_REQUIRED ACTION_
Omit every picture. Return all other data as it stands.

**** PROVIDED RECORDS ****

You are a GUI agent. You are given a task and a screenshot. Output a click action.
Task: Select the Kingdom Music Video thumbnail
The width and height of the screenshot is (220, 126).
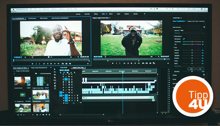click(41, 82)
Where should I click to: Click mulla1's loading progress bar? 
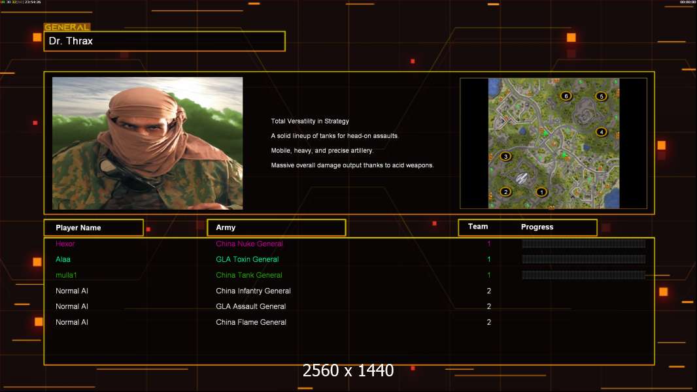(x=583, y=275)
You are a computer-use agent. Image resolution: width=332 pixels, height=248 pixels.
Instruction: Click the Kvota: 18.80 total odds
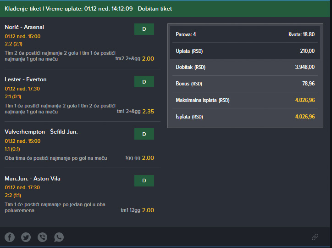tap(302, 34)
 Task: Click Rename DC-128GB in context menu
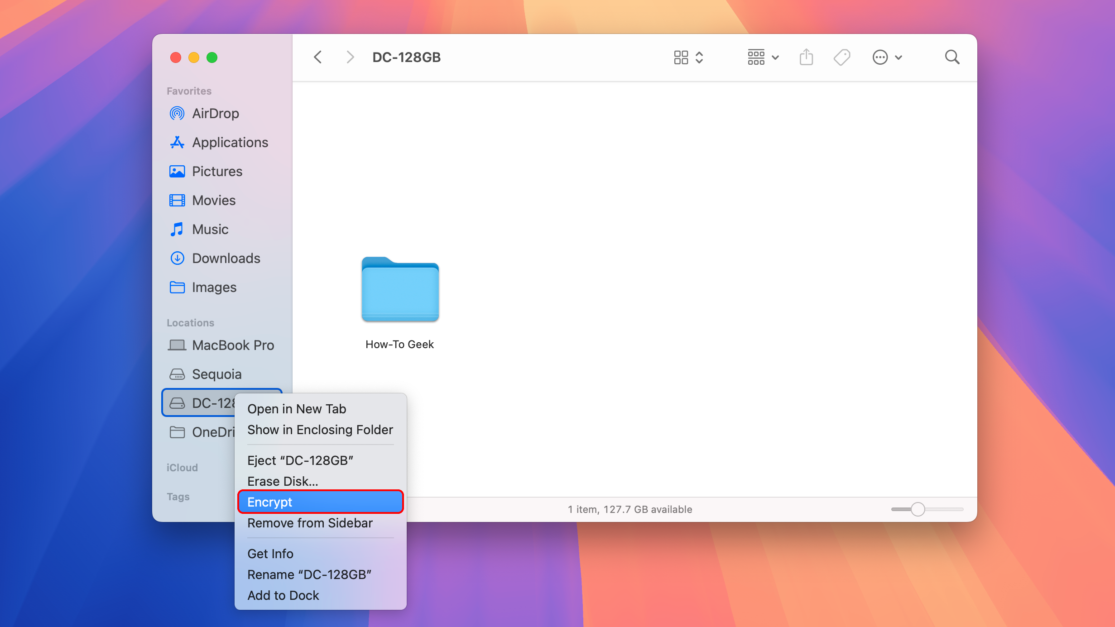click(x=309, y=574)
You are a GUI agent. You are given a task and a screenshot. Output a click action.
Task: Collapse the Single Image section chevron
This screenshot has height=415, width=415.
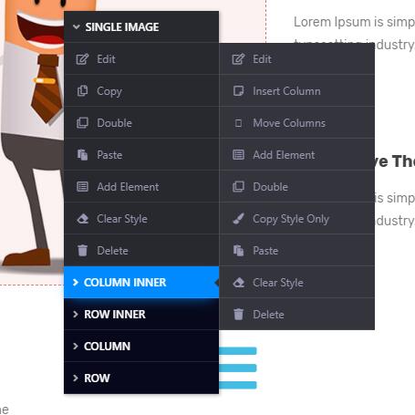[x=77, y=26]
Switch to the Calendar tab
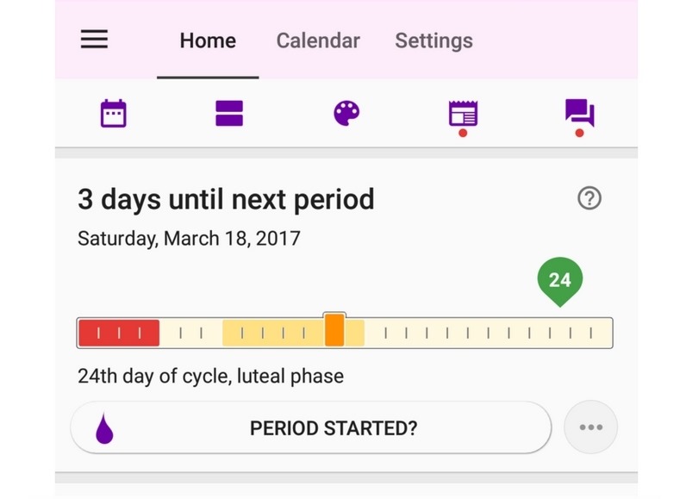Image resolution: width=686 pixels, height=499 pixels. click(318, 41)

****

_SOLUTION TO THE EXERCISE_
You are a GUI agent. You are given a task and a screenshot. Output a click action.
Task: Select the Kingdom Music Video thumbnail
The width and height of the screenshot is (220, 126).
click(41, 82)
Where should I click to: Click mulla1's loading progress bar? 
(x=583, y=275)
You are a computer-use agent. Image resolution: width=332 pixels, height=248 pixels.
Instruction: Click the Kvota: 18.80 total odds
tap(302, 34)
 Task: Click Rename DC-128GB in context menu
click(x=309, y=574)
You are a GUI agent. You are given a task and a screenshot. Output a click action.
Task: Collapse the Single Image section chevron
This screenshot has height=415, width=415.
[x=77, y=26]
Switch to the Calendar tab
Image resolution: width=686 pixels, height=499 pixels. click(318, 41)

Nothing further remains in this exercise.